- **Material supplied**

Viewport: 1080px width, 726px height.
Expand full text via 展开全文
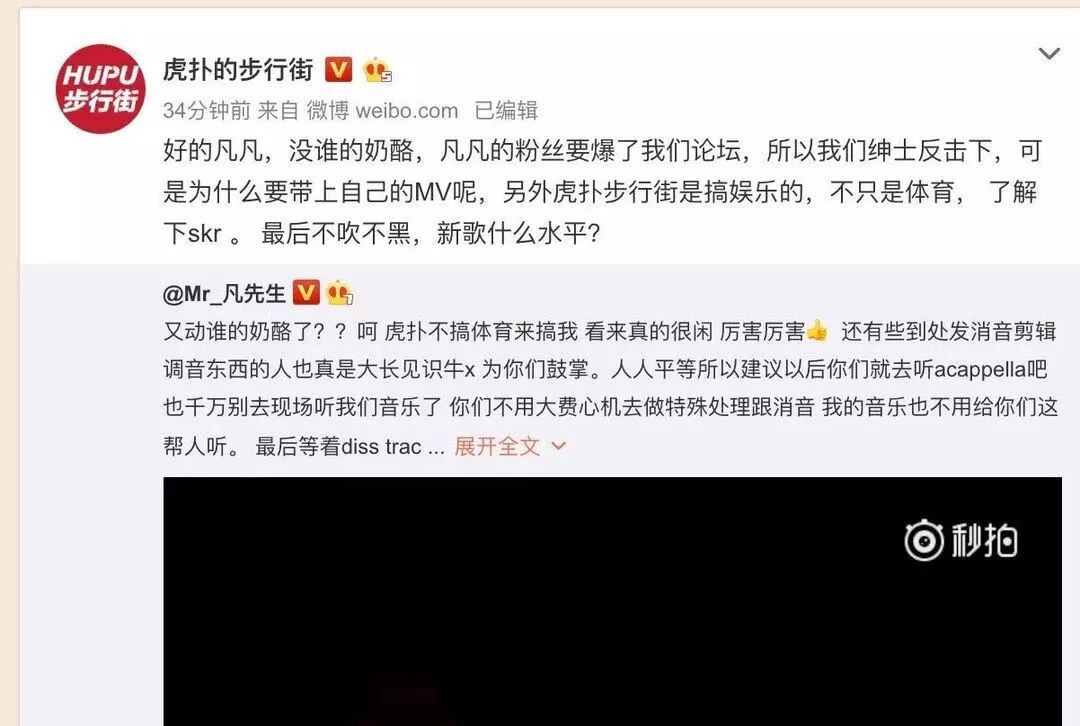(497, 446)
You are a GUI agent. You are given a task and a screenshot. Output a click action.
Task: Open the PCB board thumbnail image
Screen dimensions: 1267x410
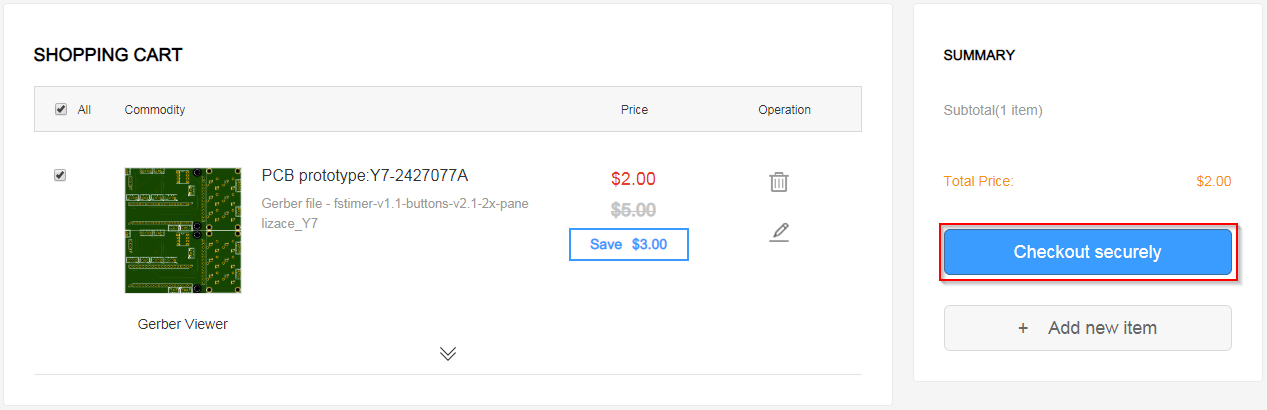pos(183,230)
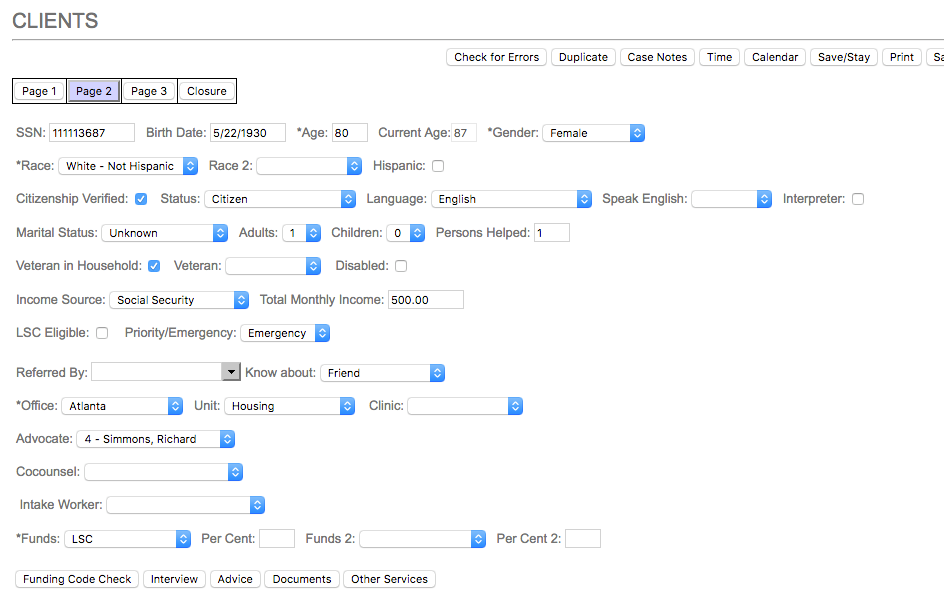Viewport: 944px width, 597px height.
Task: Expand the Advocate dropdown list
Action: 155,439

- **Work order**
The lines to copy begin at the one containing "Expand full text via 展开全文" and end at the last line of the records. Set down exactly those lines and no others, both ends included, and omit all pictures.

- **Exercise output**
Expand full text via 展开全文
(497, 446)
You are a GUI agent. You are given a task and a screenshot. Output a click action.
Task: Open the PCB board thumbnail image
Screen dimensions: 1267x410
pos(183,230)
Viewport: 944px width, 597px height.
Task: Expand the Advocate dropdown list
Action: 155,439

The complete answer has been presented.